La tentación imposible de Sánchez
El cuerpo le pediría montar una cortina de humo con una campañita contra la Corona, pero es mucho toro para un presidente tan extremadamente débil
El 4 de julio de 2020, Sánchez, que nos había encerrado inconstitucionalmente y okupado la televisión de sol a sol, giró de repente. En un mitin a las puertas de las elecciones gallegas decidió vender triunfalismo. Dio la epidemia por «controlada» y animó a «disfrutar de la nueva normalidad». Se estaba precipitando. Ese mismo día fue confinada Lérida y la covid todavía repuntaría con varias oleadas mortíferas. Aún hoy desconocemos la cifra real de muertos, una de las muchas ignominias que la pastueña sociedad española ha tolerado.
En el verano de 2020, Sánchez no estaba, por tanto, saliendo airoso del envite de la covid. Necesitaba una cortina de humo, que se hablase de otro tema. Eligió al Rey Juan Carlos. El Gobierno lo señaló y ordenó a sus televisiones ponerlo en la diana cada día. Resultó toda una exhibición de fuerza de Sánchez, porque el 4 de agosto de 2020 el viejo Rey abandonaba España, en lo que era una pena de destierro en todo menos el nombre.
Ahora Sánchez inicia el año sumido de nuevo en el agobio, con la pasarela de los tribunales y con los presupuestos en el alambre. Si dejan hacer su trabajo a la Guardia Civil y se abren de una vez los dispositivos de Aldama, Koldo y Ábalos, su situación puede volverse casi insostenible. Necesita de nuevo una cortina de humo para distraer al público. Dada su naturaleza, no sería descabellado que sopesase una campañita de distracción a costa de la Corona, institución que le desagrada de manera instintiva, por una sencilla razón psicológica: su híper ego no soporta que exista una figura superior a él jerárquicamente y con mucho mayor predicamento.
Almudena Martínez-Fornés confirmó ayer aquí en una excelente crónica lo que ya se susurraba. Tras los incidentes de Paiporta del 3 de noviembre, Sánchez se encaró con el Rey en una estancia del Centro de Emergencias de Valencia. Le reprochó haberse quedado cuando los vecinos se soliviantaron y el tono de la conversación se caldeó. En paralelo, en aquellos días la Moncloa se dedicó a trasladar a los medios que la Corona se había equivocado visitando Valencia. Desde entonces, el presidente no ha vuelto por allí —aunque ha estado en Bakú, Río, Rabat, Bruselas y esquiando en Cerler—, mientras que los Reyes han repetido sus visitas con normalidad y éxito.
##########
* Solicitud de trabajo A *
Traduzca al inglés esta oración del texto sobre Sánchez y la Corona: «Necesitaba una cortina de humo, que se hablase de otro tema.»
* Solicitud de trabajo B *
Reproduzca sin alteraciones el fragmento del texto sobre Sánchez y la Corona que se abre con las palabras "Ahora Sánchez inicia" y se cierra con "mucho mayor predicamento.".

Registros de un conjunto de datos
##########
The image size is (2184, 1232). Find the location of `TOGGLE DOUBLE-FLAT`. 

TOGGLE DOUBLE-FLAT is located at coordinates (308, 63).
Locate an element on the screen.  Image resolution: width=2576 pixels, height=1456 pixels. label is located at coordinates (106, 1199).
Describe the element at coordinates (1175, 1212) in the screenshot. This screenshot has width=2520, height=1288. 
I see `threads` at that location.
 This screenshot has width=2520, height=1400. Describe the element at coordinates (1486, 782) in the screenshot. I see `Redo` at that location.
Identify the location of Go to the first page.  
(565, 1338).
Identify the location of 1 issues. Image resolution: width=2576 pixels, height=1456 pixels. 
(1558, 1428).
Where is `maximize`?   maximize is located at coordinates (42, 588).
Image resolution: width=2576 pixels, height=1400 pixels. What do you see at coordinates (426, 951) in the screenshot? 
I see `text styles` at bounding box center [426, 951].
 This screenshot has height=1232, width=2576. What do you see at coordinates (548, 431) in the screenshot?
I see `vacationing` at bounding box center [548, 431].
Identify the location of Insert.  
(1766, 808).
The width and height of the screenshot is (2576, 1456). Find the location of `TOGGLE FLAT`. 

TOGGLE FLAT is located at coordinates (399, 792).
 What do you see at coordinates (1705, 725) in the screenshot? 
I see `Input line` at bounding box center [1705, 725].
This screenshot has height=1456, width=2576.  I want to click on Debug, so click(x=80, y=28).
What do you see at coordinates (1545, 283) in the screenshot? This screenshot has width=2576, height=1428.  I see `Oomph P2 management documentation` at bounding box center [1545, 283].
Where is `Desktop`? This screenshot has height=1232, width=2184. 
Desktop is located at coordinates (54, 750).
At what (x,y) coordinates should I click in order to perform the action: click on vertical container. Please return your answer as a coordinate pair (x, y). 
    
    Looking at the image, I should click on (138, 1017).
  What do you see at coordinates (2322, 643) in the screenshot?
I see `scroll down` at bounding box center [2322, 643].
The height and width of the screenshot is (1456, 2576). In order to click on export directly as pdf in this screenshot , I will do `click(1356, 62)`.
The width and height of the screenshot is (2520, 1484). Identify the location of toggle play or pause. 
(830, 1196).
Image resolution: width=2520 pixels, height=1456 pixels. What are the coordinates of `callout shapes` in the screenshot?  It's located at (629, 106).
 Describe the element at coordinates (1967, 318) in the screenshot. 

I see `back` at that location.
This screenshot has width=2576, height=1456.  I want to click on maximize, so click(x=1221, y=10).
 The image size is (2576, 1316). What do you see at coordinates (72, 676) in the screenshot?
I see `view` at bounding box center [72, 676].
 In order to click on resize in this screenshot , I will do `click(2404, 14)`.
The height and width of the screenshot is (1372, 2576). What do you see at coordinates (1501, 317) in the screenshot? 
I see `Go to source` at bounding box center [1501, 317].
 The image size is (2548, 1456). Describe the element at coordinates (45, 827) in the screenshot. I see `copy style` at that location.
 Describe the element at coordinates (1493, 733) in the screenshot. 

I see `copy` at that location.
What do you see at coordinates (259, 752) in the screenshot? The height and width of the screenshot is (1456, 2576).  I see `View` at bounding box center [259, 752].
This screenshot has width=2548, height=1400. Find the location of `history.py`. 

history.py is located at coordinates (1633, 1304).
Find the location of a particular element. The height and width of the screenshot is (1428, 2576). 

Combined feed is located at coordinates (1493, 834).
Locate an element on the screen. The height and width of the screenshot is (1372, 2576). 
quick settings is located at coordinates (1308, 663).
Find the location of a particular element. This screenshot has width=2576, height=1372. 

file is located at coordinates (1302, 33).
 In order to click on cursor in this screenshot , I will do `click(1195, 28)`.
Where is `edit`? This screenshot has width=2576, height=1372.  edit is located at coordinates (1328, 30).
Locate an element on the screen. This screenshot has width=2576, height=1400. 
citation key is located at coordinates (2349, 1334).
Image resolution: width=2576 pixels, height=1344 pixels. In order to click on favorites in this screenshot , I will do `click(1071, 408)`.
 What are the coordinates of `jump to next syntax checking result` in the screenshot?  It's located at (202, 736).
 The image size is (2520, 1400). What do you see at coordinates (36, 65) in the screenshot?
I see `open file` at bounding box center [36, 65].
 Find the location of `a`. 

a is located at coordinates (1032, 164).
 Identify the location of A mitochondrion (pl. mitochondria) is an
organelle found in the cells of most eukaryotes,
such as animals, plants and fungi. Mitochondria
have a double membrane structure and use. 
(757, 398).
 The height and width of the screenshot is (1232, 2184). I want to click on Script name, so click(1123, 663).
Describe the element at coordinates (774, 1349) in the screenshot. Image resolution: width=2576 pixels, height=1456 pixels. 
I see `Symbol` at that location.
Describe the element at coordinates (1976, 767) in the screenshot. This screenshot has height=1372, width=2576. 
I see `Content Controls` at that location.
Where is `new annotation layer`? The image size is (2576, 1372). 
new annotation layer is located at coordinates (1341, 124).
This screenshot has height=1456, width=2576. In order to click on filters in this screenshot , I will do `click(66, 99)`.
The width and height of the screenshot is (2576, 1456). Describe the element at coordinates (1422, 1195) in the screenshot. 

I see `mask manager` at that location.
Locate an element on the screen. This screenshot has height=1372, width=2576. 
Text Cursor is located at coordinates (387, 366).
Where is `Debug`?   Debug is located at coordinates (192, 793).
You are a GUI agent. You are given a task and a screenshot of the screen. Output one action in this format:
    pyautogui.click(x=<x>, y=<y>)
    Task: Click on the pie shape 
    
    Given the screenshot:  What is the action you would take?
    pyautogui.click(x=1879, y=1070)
##########
* Resultado del ejercicio A *
He needed a smokescreen, for people to talk about something else.

* Resultado del ejercicio B *
Ahora Sánchez inicia el año sumido de nuevo en el agobio, con la pasarela de los tribunales y con los presupuestos en el alambre. Si dejan hacer su trabajo a la Guardia Civil y se abren de una vez los dispositivos de Aldama, Koldo y Ábalos, su situación puede volverse casi insostenible. Necesita de nuevo una cortina de humo para distraer al público. Dada su naturaleza, no sería descabellado que sopesase una campañita de distracción a costa de la Corona, institución que le desagrada de manera instintiva, por una sencilla razón psicológica: su híper ego no soporta que exista una figura superior a él jerárquicamente y con mucho mayor predicamento.